The product of some processes of creation can be called "finished". A book, a painting, an automobile, for example, generally at some point reach the stage where they're done. The book goes to press, the painting goes to the gallery, the automobile goes to the dealer. There are many kinds of designs for a piece of software, from data to architecture to user interface, and most of them can be aimed at this kind of result. The specification is finished, and ready to be handed over to the developers, who implement it.

I think we should rethink this. Software developed in an agile approach is not really done as much as done for now. You reach a point at which you step back and take a look, or do some testing, or get some more experience with the product, and then you jump right back in and iterate it again. I think this works better for design too. It's the way design really works, but the corporate superstructure suppresses that in the interest of schedules, deadlines, time to market, promotions, testing plans, and the like.

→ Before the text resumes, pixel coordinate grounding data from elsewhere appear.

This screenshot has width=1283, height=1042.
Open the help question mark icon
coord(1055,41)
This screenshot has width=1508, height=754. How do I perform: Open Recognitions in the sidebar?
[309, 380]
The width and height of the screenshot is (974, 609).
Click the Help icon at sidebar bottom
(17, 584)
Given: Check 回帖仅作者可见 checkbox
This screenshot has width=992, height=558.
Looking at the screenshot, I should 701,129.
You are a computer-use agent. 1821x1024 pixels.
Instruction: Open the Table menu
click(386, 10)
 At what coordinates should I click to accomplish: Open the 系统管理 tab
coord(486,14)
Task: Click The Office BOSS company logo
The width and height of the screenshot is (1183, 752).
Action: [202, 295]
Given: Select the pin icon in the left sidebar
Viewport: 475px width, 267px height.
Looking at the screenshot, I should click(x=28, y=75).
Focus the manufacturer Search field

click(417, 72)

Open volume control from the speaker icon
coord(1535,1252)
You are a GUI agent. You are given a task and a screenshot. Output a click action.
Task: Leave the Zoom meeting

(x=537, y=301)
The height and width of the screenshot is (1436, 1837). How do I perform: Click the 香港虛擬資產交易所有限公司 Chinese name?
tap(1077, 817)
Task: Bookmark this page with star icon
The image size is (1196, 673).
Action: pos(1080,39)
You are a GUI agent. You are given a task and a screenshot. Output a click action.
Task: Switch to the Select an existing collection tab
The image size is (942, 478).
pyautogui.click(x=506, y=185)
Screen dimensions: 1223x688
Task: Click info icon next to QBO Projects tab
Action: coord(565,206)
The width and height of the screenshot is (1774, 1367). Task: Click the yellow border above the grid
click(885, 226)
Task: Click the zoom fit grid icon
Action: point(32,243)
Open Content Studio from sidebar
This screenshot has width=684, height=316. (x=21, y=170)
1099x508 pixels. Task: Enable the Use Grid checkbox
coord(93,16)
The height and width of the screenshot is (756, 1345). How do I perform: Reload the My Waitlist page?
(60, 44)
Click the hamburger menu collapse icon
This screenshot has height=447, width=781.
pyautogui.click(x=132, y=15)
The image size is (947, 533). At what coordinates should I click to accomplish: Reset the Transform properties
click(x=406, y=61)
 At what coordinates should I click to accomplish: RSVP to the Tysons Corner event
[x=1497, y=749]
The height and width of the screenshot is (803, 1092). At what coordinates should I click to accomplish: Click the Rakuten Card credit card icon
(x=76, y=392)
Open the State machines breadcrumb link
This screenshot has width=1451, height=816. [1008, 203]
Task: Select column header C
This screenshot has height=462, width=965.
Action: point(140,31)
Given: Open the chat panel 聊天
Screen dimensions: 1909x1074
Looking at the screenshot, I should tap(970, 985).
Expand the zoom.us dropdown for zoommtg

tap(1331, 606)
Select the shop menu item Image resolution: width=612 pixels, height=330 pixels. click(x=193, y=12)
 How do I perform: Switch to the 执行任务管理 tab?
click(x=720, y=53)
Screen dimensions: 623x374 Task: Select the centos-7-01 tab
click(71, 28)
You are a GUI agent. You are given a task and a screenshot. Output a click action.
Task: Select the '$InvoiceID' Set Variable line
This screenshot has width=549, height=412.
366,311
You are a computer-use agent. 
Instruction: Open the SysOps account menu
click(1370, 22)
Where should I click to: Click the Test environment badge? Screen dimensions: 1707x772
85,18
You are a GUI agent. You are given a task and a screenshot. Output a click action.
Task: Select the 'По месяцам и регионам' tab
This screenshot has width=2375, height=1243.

The truth is that later iterations of the same design will almost always be better because there are things you just can't think of in the first iteration -- or even the first few iterations -- because you need the previous ideas in order to derive the later ones. Any piece of software or hardware product that's gone through a few generations of versioning is a good example of this. The new iPod shuffle takes all the controls off the player itself and locates them on the headphone wires. This was just as technically possible in the first iPod shuffle as it is today. Why didn't they do it? I think it's because it just wasn't possible to think of it before having experience with previous iPod shuffles.

Iteration is pretty central to design, and a pretty natural way for designers to think and work. It's really corporate processes we need to fight. A big ally is Agile; it produces results in software development and it seems to be leading to more iterative thinking at the corporate level. Designers should pay attention, and get on board.